Kalimatnya yang sedikit cukup mengiris dan membuat perut seperti diaduk-aduk. Pandangan Kirana kini mulai nanar karena butiran air mata yang turun dengan derasnya tanpa diperintah.

Dalam isak tangisnya yang pilu menyanyat hati, Kirana mengiba dan memohon, “Rey, aku juga mencintaimu, seperti kamu mencintaiku, tapi aku tidak bisa melawan Tuhanku, demi kamu. Aku bisa menghadapi dan meninggalkan apa pun untukmu. Tapi … aku tidak mungkin meninggalkan Rabb-ku untukmu,” suaranya merintih.

“Aku tahu, Cahayaku. Namun, aku juga tidak bisa meninggalkan Tuhanku. Karena aku mencintainya seperti aku mencintai dirimu.”

“Lalu, apa yang mesti kamu harapkan dariku, Rey? Apa yang kamu harapkan dari hubungan ini? Jika kita sama-sama sudah tahu jawabannya?” Kirana menggeleng dan menghapus sisa air matanya dengan kasar. “Pulanglah, aku sedang lelah. Butuh istirahat.”

Kirana pergi meninggalkan Rey tanpa permisi.

Tangis kembali membuncah tatkala kakinya sudah menapaki kembali kamarnya. Setiba di ruang minimalis itu, dia terhenyak dan tubuhnya meluruh ke lantai.

Bersandar pada pintu sembari memeluk lutut, sesekali menutup wajah basahnya dengan kedua tangan.

Dia menghela napas panjang, dan air matanya kembali runtuh seketika.
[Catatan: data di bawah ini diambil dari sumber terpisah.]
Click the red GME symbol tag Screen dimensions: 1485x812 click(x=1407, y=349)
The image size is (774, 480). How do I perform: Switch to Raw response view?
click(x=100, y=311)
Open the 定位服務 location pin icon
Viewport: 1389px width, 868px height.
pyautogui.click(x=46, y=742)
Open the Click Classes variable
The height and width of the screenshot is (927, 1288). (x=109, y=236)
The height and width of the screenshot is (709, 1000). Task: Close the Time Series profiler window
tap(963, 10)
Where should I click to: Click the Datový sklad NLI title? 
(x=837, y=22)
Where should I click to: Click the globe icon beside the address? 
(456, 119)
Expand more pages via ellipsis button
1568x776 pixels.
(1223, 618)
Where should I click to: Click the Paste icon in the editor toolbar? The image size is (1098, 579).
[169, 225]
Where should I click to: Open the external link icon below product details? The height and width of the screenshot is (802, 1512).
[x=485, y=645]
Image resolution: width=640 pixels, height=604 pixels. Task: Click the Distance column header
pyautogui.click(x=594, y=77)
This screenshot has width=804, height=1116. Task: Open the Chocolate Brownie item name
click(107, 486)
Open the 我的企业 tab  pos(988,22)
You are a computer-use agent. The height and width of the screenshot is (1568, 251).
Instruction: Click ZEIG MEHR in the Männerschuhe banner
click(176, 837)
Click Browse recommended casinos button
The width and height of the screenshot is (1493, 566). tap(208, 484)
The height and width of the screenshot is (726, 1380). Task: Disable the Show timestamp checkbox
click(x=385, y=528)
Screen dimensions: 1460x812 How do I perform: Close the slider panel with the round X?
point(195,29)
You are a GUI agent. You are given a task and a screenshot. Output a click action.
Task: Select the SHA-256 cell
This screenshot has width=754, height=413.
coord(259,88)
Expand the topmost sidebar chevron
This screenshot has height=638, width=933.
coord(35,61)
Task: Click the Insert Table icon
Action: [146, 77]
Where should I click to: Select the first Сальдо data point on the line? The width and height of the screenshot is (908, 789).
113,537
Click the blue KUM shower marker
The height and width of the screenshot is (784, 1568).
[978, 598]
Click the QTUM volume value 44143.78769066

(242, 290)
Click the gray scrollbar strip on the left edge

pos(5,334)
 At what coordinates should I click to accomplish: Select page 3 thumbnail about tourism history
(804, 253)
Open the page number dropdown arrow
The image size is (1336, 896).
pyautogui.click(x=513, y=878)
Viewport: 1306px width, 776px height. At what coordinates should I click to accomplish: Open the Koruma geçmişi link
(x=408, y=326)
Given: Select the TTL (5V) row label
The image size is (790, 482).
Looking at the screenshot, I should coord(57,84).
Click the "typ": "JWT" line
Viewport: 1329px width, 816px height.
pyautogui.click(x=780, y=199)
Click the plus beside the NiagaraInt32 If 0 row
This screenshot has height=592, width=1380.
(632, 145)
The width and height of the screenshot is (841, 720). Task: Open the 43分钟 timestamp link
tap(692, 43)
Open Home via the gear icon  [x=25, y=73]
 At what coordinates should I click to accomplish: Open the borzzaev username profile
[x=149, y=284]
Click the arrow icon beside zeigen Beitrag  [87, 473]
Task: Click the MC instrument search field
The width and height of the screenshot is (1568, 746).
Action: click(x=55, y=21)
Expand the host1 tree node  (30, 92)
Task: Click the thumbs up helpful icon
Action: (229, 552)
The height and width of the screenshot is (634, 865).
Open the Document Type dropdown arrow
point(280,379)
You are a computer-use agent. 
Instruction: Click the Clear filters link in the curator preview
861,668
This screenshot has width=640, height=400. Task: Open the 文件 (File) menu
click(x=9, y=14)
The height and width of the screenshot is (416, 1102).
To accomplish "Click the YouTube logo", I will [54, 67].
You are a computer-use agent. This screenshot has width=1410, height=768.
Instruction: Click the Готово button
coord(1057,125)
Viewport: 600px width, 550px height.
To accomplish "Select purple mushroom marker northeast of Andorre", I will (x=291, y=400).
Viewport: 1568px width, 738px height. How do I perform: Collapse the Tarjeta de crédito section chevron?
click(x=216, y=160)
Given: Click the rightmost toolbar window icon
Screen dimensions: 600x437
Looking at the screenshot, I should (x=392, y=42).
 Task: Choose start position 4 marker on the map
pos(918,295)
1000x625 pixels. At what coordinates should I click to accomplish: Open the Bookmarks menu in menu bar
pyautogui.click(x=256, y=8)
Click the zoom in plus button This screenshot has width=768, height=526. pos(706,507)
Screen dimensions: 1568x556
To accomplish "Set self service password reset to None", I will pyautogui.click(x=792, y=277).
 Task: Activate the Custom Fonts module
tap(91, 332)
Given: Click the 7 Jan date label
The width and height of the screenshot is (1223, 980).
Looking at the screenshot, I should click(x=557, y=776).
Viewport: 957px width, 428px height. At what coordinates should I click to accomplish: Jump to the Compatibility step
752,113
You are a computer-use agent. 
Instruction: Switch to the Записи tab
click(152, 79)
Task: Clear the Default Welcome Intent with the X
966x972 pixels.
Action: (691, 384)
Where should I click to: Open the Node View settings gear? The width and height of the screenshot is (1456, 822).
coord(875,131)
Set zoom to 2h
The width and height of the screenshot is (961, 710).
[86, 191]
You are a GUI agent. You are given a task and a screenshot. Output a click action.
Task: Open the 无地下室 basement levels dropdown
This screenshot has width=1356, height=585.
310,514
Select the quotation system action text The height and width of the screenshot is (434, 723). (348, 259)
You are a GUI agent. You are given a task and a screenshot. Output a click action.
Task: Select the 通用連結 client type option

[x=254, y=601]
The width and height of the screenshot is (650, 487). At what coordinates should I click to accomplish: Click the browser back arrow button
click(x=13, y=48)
Ia terengah-engah dengan napas memburu. Seperti telah berlari ribuan kilo dikejar dengan ketakutannya sendiri. Bongkahan masa lalu yang disimpan rapat-rapat di balik keretakan jiwa, gugur dalam ingatan panjang tentang cinta yang tak akan pernah abadi karena berbeda iman.

Kirana tertunduk pilu. Menangkup wajahnya dan menatap langit-langit kamar dengan mata yang bengkak, menginsyafi betapa dirinya telah melukai sepotong hati yang penuh kasih.

Setelah puas menangis dan merutuki nasibnya dalam keheningan malam, Kirana bangkit dan mulai berbenah. Ia mengambil wudu untuk segera melaksanakan salat isya.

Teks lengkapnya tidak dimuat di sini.